Should we re-think the traditional credit hour structure?
Correction: In a previous version of this article, the cost of the program and SNHU's non-profit status were misstated.
- For-profit higher education conglomerate American Public University System has announced that four of its online undergraduate degree programs will require learners to master at least 60 competency-based modules for completion, eliminating the traditional credit hour model, Inside Higher Ed reports.
- To enroll in the 16-week, $2,500 program offering degrees in criminal justice, fire science management, emergency and disaster management and retail management, learners must have previously earned an associate’s degree in an art or science.
- APUS is the third institution in the last three years to replace the credit hour system of learning, following fellow for-profit Capella University and non-profit Southern New Hampshire University’s College for America. The APUS "Momentum" program has not yet received approval from the federal government for students to receive student financial aid.
While the construct of competency-based education may be controversial to many in academia, for families and learners considering costs and timing for earning a degree, this is likely to be a major opportunity to earn credentials in disciplines which are in-demand across the country.

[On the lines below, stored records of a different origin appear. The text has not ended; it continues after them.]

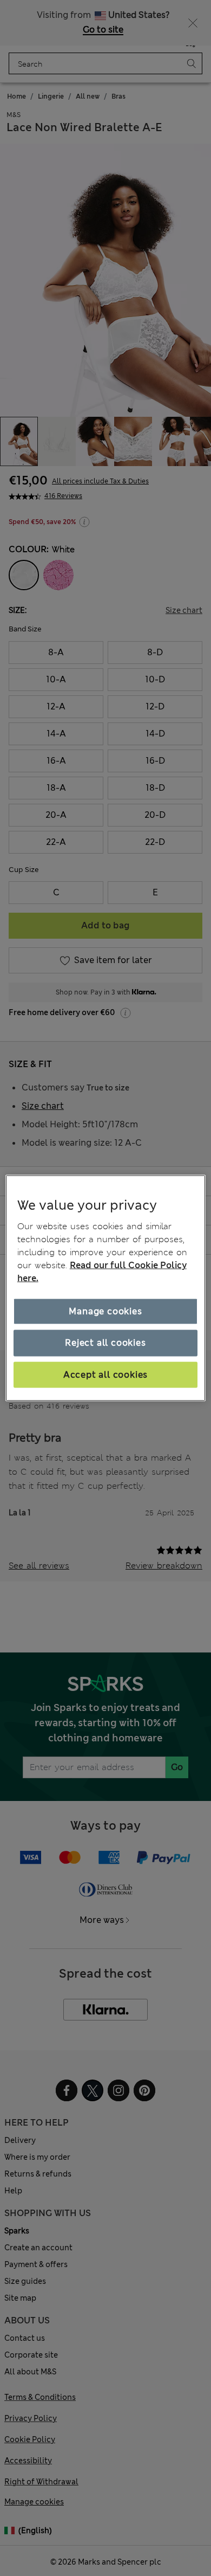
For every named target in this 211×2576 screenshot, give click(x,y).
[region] (105, 1288)
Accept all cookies (105, 1374)
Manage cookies (105, 1311)
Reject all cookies (105, 1342)
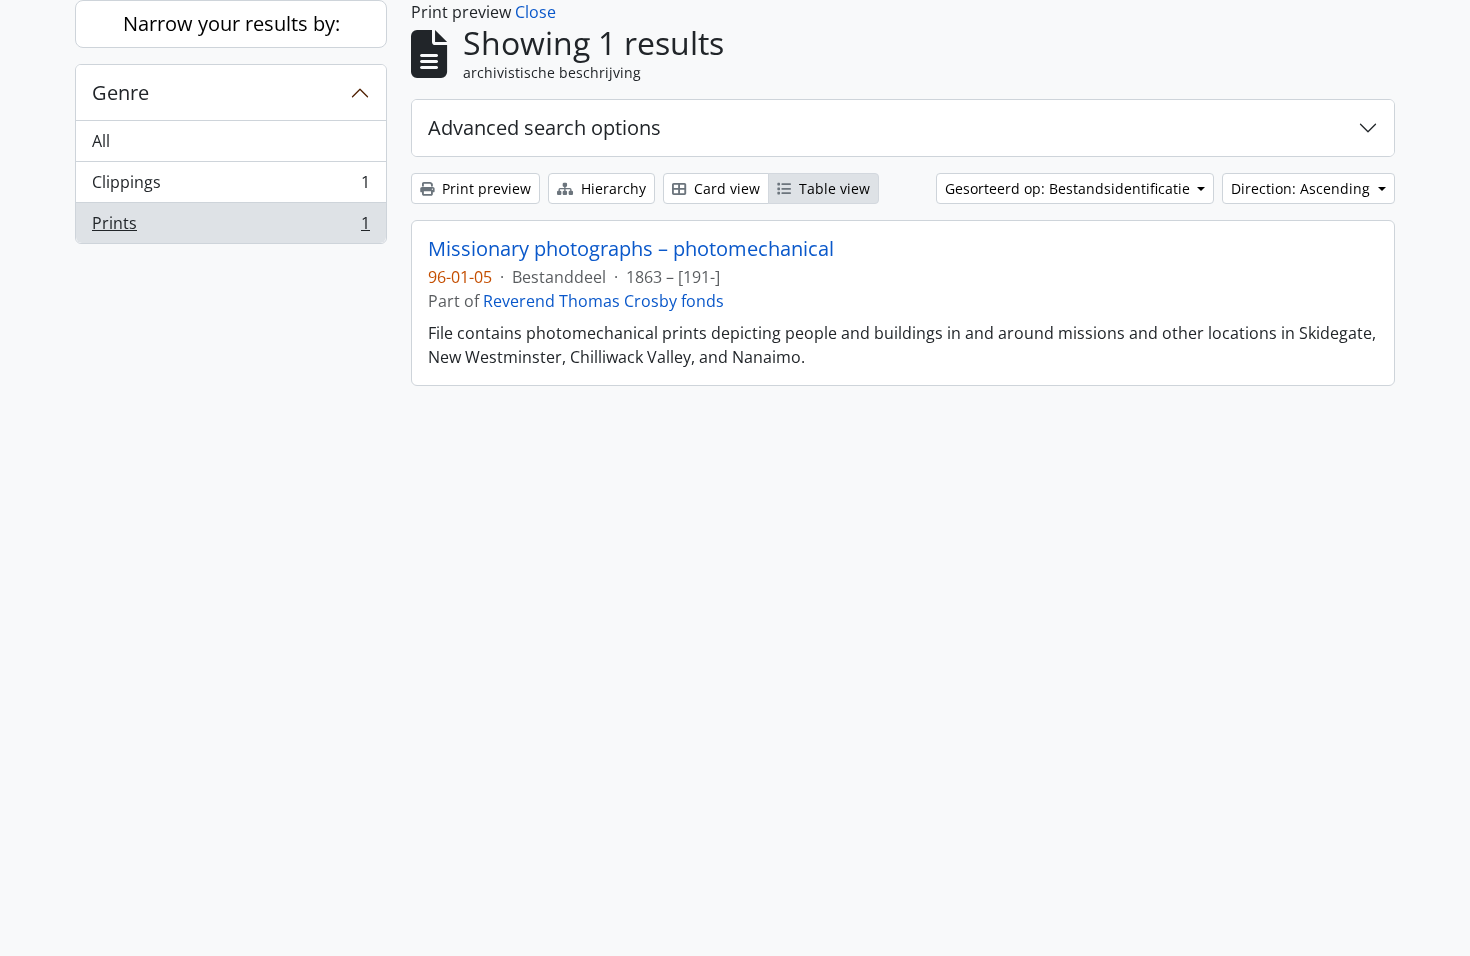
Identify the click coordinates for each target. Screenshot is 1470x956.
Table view (832, 188)
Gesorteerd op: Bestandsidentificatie (1069, 188)
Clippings (230, 187)
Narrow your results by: (231, 23)
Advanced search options (544, 127)
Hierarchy (611, 188)
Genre (120, 92)
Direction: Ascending (1302, 188)
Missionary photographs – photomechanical (631, 249)
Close (535, 12)
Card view (725, 188)
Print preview (484, 188)
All (101, 141)
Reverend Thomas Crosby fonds (603, 301)
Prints (230, 227)
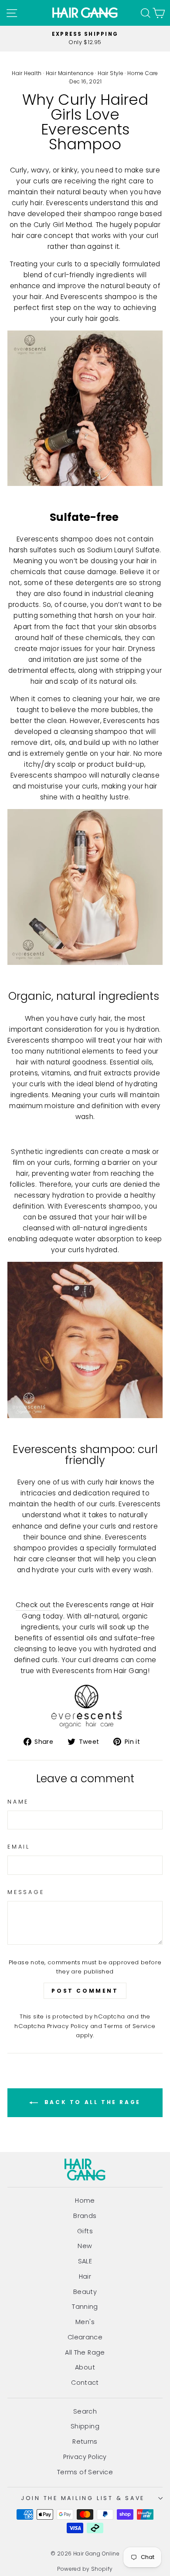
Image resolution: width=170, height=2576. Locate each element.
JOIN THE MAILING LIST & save (83, 2498)
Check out (33, 1604)
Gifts (85, 2231)
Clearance (85, 2337)
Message (25, 1892)
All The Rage (85, 2352)
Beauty (85, 2291)
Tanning (85, 2306)
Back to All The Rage (91, 2102)
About (85, 2367)
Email (18, 1846)
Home (85, 2200)
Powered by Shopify (84, 2569)
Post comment (84, 1990)
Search (85, 2411)
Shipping (85, 2426)
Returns (85, 2441)
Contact (85, 2382)
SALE (85, 2261)
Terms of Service (129, 2026)
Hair (85, 2276)
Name (18, 1801)
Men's (85, 2322)
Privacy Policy (67, 2026)
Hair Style (110, 73)
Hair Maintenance (70, 73)
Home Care (142, 73)
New (85, 2246)
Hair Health (26, 73)
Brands (84, 2215)
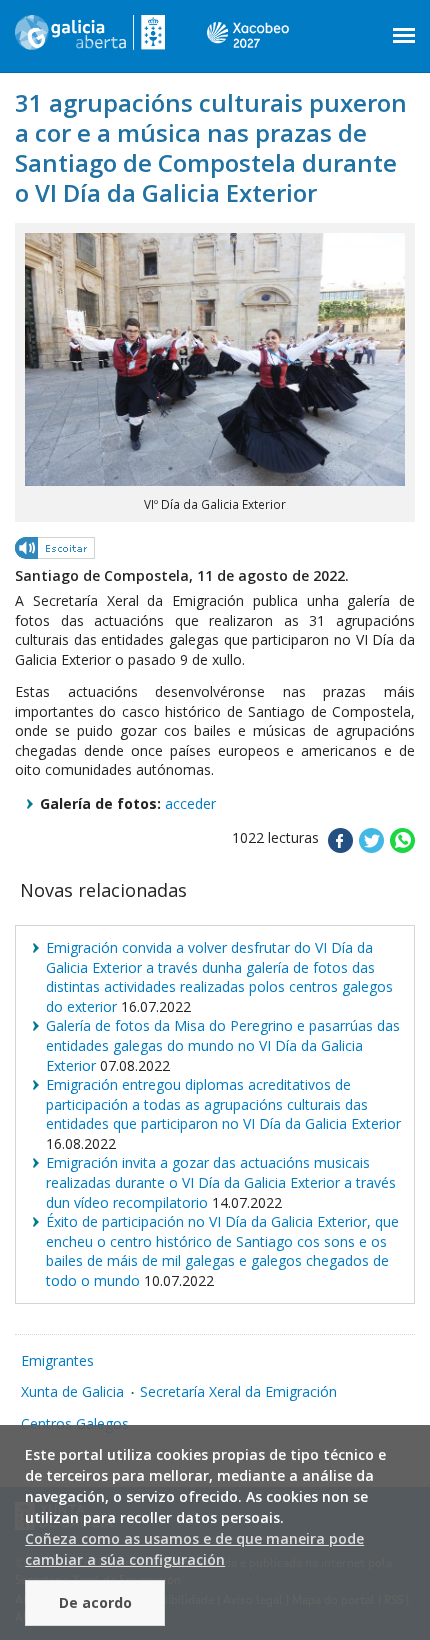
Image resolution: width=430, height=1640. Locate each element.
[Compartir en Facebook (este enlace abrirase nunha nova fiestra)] (340, 847)
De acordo (95, 1602)
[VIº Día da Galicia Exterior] (215, 480)
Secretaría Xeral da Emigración (238, 1391)
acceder (190, 803)
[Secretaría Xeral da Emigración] (90, 40)
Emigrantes (57, 1360)
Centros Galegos (75, 1423)
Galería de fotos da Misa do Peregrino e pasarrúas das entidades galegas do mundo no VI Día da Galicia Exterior (223, 1045)
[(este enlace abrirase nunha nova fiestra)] (56, 551)
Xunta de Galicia (72, 1391)
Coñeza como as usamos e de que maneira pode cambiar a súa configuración (194, 1549)
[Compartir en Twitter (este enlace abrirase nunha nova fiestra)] (371, 847)
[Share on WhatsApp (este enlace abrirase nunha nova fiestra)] (402, 847)
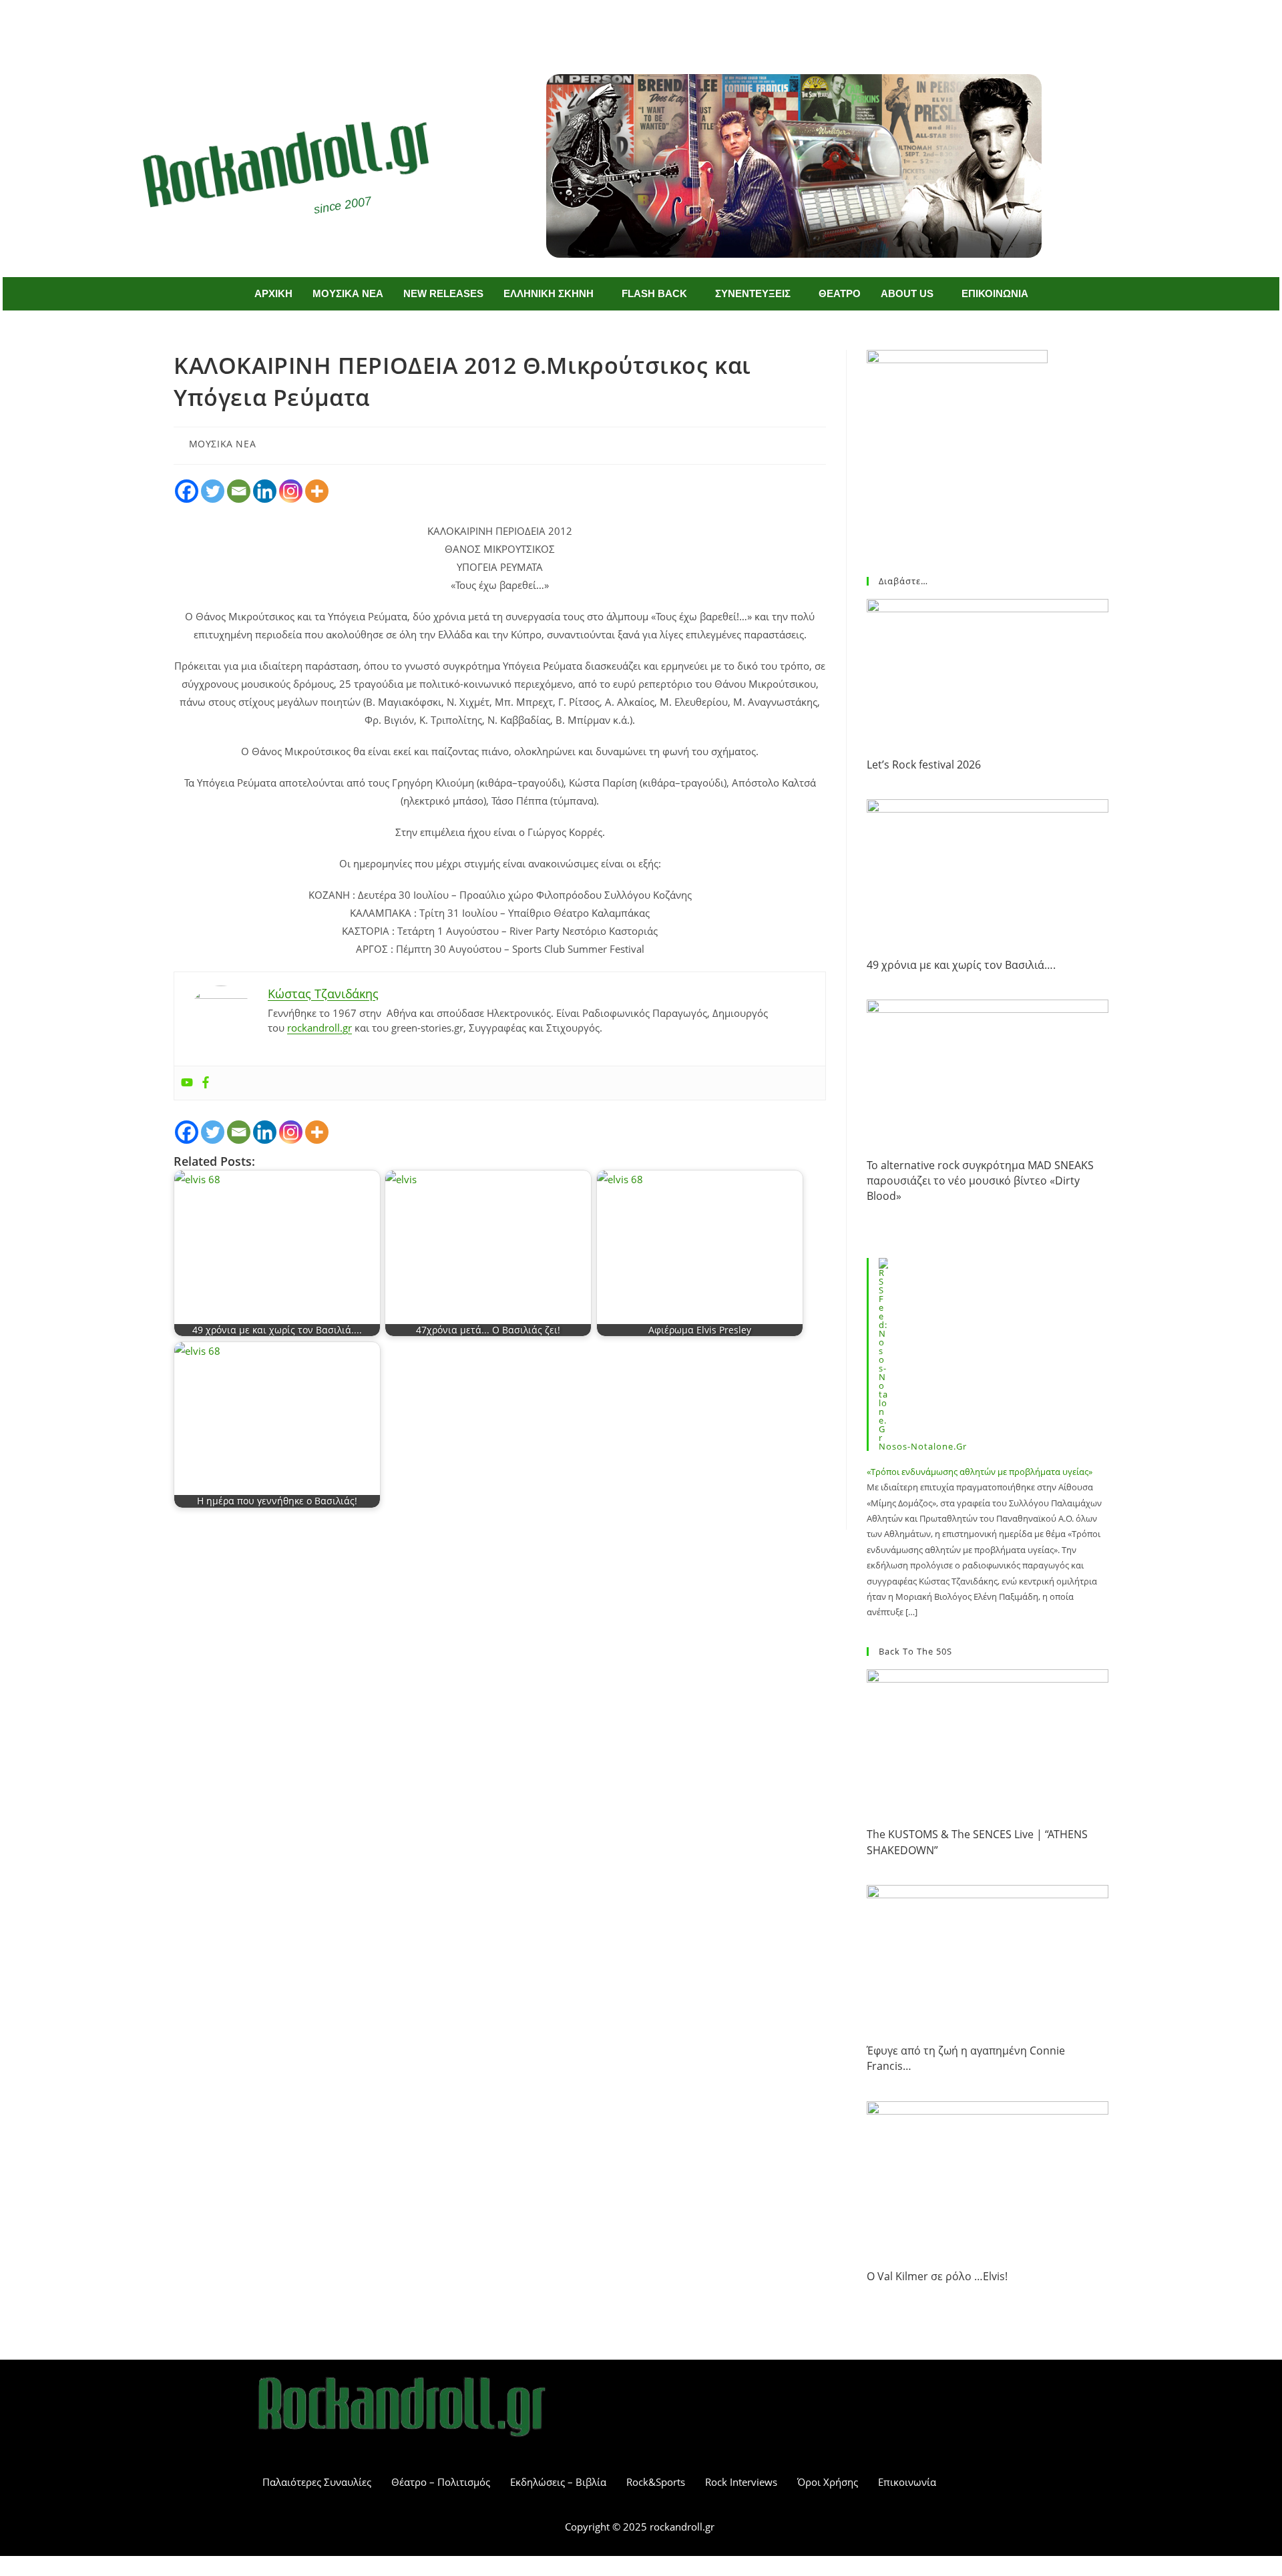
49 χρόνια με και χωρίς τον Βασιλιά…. (961, 964)
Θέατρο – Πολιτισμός (440, 2482)
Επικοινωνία (907, 2482)
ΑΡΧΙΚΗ (273, 293)
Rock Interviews (741, 2482)
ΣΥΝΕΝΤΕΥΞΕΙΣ (753, 293)
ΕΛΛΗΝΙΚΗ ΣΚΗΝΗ (548, 293)
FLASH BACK (654, 293)
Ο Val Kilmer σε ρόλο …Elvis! (937, 2276)
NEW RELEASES (443, 293)
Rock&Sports (655, 2482)
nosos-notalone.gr (923, 1446)
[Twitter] (661, 25)
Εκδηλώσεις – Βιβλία (558, 2482)
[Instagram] (290, 491)
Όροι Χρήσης (827, 2482)
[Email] (238, 491)
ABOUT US (907, 293)
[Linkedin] (264, 491)
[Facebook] (621, 25)
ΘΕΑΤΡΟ (840, 293)
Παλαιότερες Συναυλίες (316, 2482)
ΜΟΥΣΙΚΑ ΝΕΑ (347, 293)
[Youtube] (187, 1083)
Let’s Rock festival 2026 (924, 764)
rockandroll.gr (319, 1027)
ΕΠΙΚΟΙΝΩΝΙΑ (995, 293)
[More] (317, 491)
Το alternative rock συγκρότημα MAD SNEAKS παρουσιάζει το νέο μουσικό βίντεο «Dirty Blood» (980, 1181)
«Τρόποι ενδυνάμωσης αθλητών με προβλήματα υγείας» (979, 1472)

Seemingly, the competency-based system can save institutions money on personnel and allow more investments in mentoring and tutoring, can possibly increase cohort graduation rates in a short period, and help to create curriculum building partnerships with industry leaders. Not only that, but focusing on competencies, rather than credit hours, could help demonstrate to employers mastery of skills that can be directly transferred into the workforce, and help higher education fight back against the idea that schools are not preparing students for the jobs employers need to fill.